Há um texto de Diderot (século XVIII), chamado "Suplemento à Viagem de Bougainville", no qual é feita a descrição do modo de vida dos índios do Taiti. Diderot, neste texto, pretende mostrar que o modo de vida desses indígenas é muito superior ao nosso. Também Montaigne, nos seus "Ensaios", cerca de 200 anos antes de Diderot, nos dá, a nós europeus, um murro no estômago com a descrição de comportamentos de índios brasileiros que acabam por mostrar o lado ridículo das nossas instituições ou comportamentos.

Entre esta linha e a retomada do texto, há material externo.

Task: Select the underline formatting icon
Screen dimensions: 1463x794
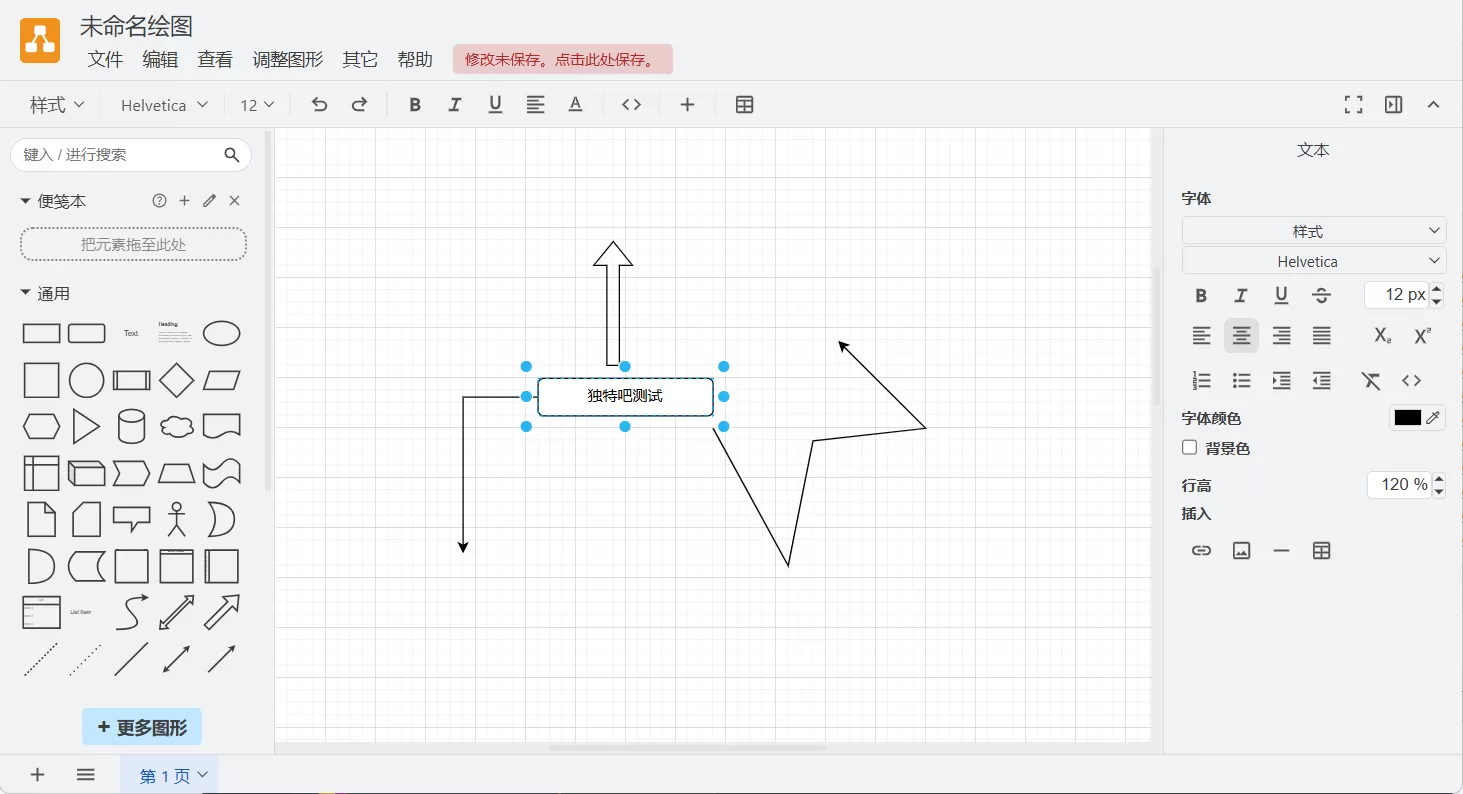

Certíssimo. Mas também não consigo imaginar Diderot a querer importar os comportamentos dos índios taitianos para os introduzir nos salões parisienses, nem Montaigne a sair da torre do seu castelo para ir viver no Brasil. Ora, o que se passa entre nós e os antigos regimes comunistas, é precisamente a mesma coisa. Poderíamos olhar para eles e sentir inveja de algumas coisas. Poderíamos invocar algumas dessas coisas para melhor termos consciência das nossas limitações e defeitos. Mas uma coisa é certa. Sinceramente, honestamente, espontaneamente, ninguém no ocidente, de boa-fé, poderia desejar uma sociedade assim.
O muro foi feito para impedir os habitantes de lá de fugirem para o lado de cá. Não para impedir um êxodo de ocidentais para o lado lá. Bem ou mal, caiu. Paz à sua alma.

5 comentários:

jrd disse...

Com algumas nuances, poucas, seria capaz de subscrever o que aqui tão brilhantemente escreveu.
Também estive na Alameda, não “nessa”, mas “na outra” manifestação.
Sendo assumidamente independente, nunca gostei, nem gosto, dos muros de pedra e dos outros, ambos “rigorosamente vigiados”.
O embuste que estava para lá do muro, deu lugar à “nossa” alegria, mas também ao desencanto de muitos dos que por lá esperavam a liberdade.
Se me permite, com todo o respeito, os muros não têm alma, nem os que não deixam sair nem os que não deixam entrar.
Boa semana

zemanel disse...

"Era bom que trocássemos umas ideias sobre o assunto" escreveu Mário Carvalho - curiosamente um livro que tem tanto de estimulante como de inquietante sobre a militância comunista.
E também não perco de vista a importância de "Goodbye Lenin" - que pode ser um dos pontos de partida para discutir o Muro.
Sempre preferíveis a qualquer número da "vida soviética".
Mas o pensamento unificado que por aí anda, com muita 9ª sinfonia de Beethoven misturada,e em que a mínima interrogação divergente é ocultada, escondida e censurada, coloca-nos também grandes perplexidades.
Porque há muitos "muros" para derrubar...

zemanel disse...

Quando fiz o meu primeiro comentário a este post, desconhecia o facto seguinte que o Público de hoje noticiou:
A família da actual chanceler Merkel mudou-se da RFA para a RDA em 1954.
Tal como a família da srª, provavelmente sucedeu o mesmo com outras famílias alemãs.
Apenas um reparo à sua afirmação em que fala das fugas do orente para ocidente...as razões para o muro ter sido erguido foram bem mais fortes. Que tal uma passagem por alguns bloggers como sérgio ribeiro -blog anónimo do século xxi.
Cumprimentos democráticos (sempre!)
zémanel

José Ricardo Costa disse...

Caro jrd, boa semana também para si.

Caro zemanel, fui ler o Sérgio Ribeiro. Pronto, não fiquei convencido. Mas admito que o problema esteja em mim. Não sou do género de ficar convencido logo às primeiras.

JR

zemanel disse...

Caro JRC
não pretendia convencê-lo!
E julgo que o JRC também não pretendia converter um comunista que fosse, ao menos um!
Ambos estamos na blogosfera por muitas razões: mas onde o desejo de conversão de infiéis está perfeitamente ausente.
O sentido do meu comentário tinha como único objectivo ajudar quebrar a barreira de pensamento único estabelecida em redor do muro. Ou seja quebrar um bocadinho o espírito transmitido pelos media em que quase se julgaria que toda a humanidade estaria cantando e rindo, saudando Lech Walesa e afins.